> **Selection**:

[start]

Below we have listed the top ten most common boiler problems across all types of condensing boilers.
One of the most common boiler issues is a boiler leak. Leaks can be a nuisance because not only can they cause water damage to a home, but water can also cause electrical components in and around the boiler to malfunction.
A leaking boiler can be due to a number of things:
- Excessive boiler pressure
- Corroded pipes or tanks
- A faulty Component
- Leaks from seals
A leak should always be treated as a serious issue. If you find a leak you should call a qualified heating engineer as soon as possible to investigate. Do not attempt to remove the boiler casing yourself to find the source of the leak.
Hot water but no heating
A common boiler issue people face is when a home has hot water but no central heating. This can happen because of several reasons.
Firstly, if you have a combi boiler, it might accidentally be set to only heat water but not the central heating. This can happen if the boiler is set to this mode during the summer months when radiators do not need to be heated but is forgotten about. It may also be that the boiler is set to turn on at an unexpected time. Check the boiler display to see if this is the case.
Another cause could be that the boiler is working fine but there is trapped air in the radiators stopping them from heating up. The solution there is to bleed the radiators to allow the trapped air to leave the system.
If your central heating system is still not turning on, despite having hot water, it may be that the boiler or heating system is faulty. A Gas Safe registered engineer will be able to investigate the fault and find the source of the issue.
Low boiler pressure
Low boiler pressure can lead to cold radiators and a lack of hot water. Low boiler pressure can be identified on the boiler display panel, where either a digital or physical dial will show the level of pressure in the system. The most typical pressure level should be around 1.5 bars, with slight variance depending on the boiler manufacturer and model.
A boiler’s pressure can drop due to two main reasons:
- A leak in the system will result in not enough water being present in the system, consequently causing the pressure to drop.
- A bleeding radiator can also reduce system pressure.
Low boiler pressure can be fixed by repressurising the boiler. This involves opening the boiler filling loop to allow water to re-enter the system. Check out our guide on repressurising a boiler to see the full list of steps to follow.
Another common boiler problem is kettling. Boiler kettling occurs when water is heated too quickly and reaches boiling point, causing steam to be generated and air to become trapped. The trapped air gives off a whistling sound, like a kettle.
Boiler kettling can be caused by limescale build-up, which slows down the flow of water in the system and causes it to heat up excessively. A faulty component on the appliance could cause the boiler to heat up water to higher temperatures than expected.
A boiler engineer will be able to inspect the system and identify the cause of the kettling. There is a solution to this problem which depends on the severity. Sometimes the noisy component can simply be cleaned using different methods, alternatively replacing the parts may be required.
Frozen condensate pipe
A frozen condensate pipe is an issue that many people face during the colder months. Every condensing boiler has a pipe that transports waste water produced during the condensing process outside the property. If temperatures drop below freezing, the water in the condensate pipe can become frozen, forcing the system to shut down automatically as a precautionary measure.
The best way to fix a frozen condensate pipe is to pour warm water onto it to thaw it. This should allow waste water to exit the pipe, meaning the boiler can turn back on. For further detail on this, check out our guide on how to safely resolve a frozen condensate pipe.

[end]

> **Short exercise A**: Set down the passage on boiler problems word for word, starting at "Boiler kettling can" and ending at "may be required.".
> **Short exercise B**: Take the passage on common boiler problems further, beginning after its last sentence.

> **Data provided**:
[start]

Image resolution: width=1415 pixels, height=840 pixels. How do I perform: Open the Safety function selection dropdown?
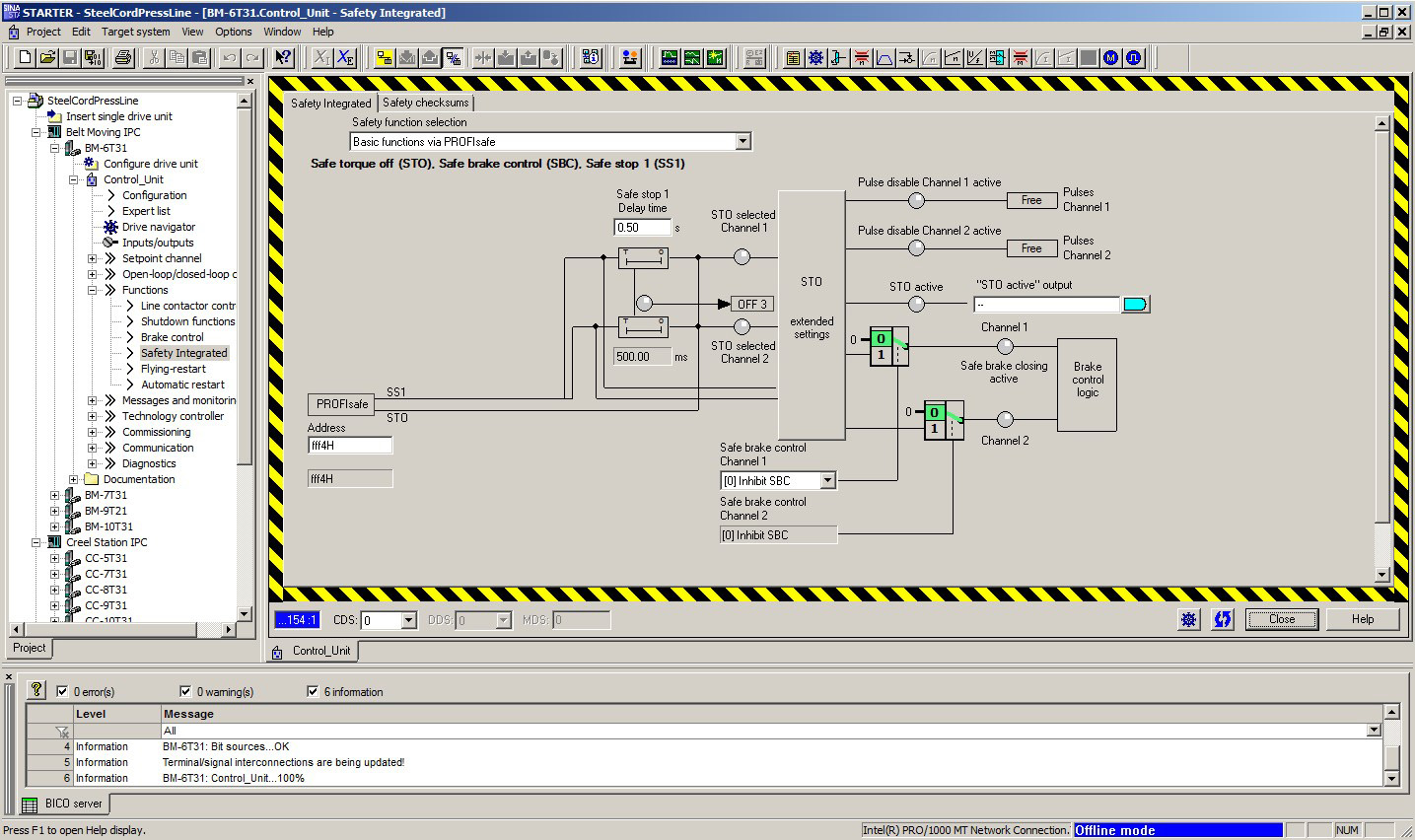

[end]

> **Final answer A**:
Boiler kettling can be caused by limescale build-up, which slows down the flow of water in the system and causes it to heat up excessively. A faulty component on the appliance could cause the boiler to heat up water to higher temperatures than expected.
A boiler engineer will be able to inspect the system and identify the cause of the kettling. There is a solution to this problem which depends on the severity. Sometimes the noisy component can simply be cleaned using different methods, alternatively replacing the parts may be required.

> **Final answer B**:
Boiler not responding to thermostat
There are a wide range of thermostats that homeowners can choose from to help increase the efficiency of their homes. These thermostats can work great, but it can also be frustrating when the boiler stops responding to the thermostat.
If you suspect that your boiler is no longer working with the thermostat, first make sure that the temperature on the thermostat is above the current room temperature. If it is not, then the thermostat is likely working fine.
If the room temperature is below the thermostat temperature, try replacing the batteries in the thermostat or moving it closer to its receiver. If this does not work, it may be that the thermostat is faulty and needs to be replaced.
No heat or hot water
If your boiler has left you without heat or hot water, there is definitely something wrong with the system. A boiler may stop providing central heating or hot water for several reasons:
- The boiler has become disconnected from the power, gas or water supply. These connections can be switched off accidentally or during a power outage.
- If the boiler pressure becomes too high or too low the system turns off automatically, causing a lack of heat and hot water
- Piping issues, such as frozen condensate pipes or airlock, can stop a boiler from functioning.
- Along with various safety features built into the appliances that would display other faults.
A lack of central heating and hot water can be down to any number of these things, so it’s always best to call a Gas Safe registered engineer to inspect the boiler and resolve the issue.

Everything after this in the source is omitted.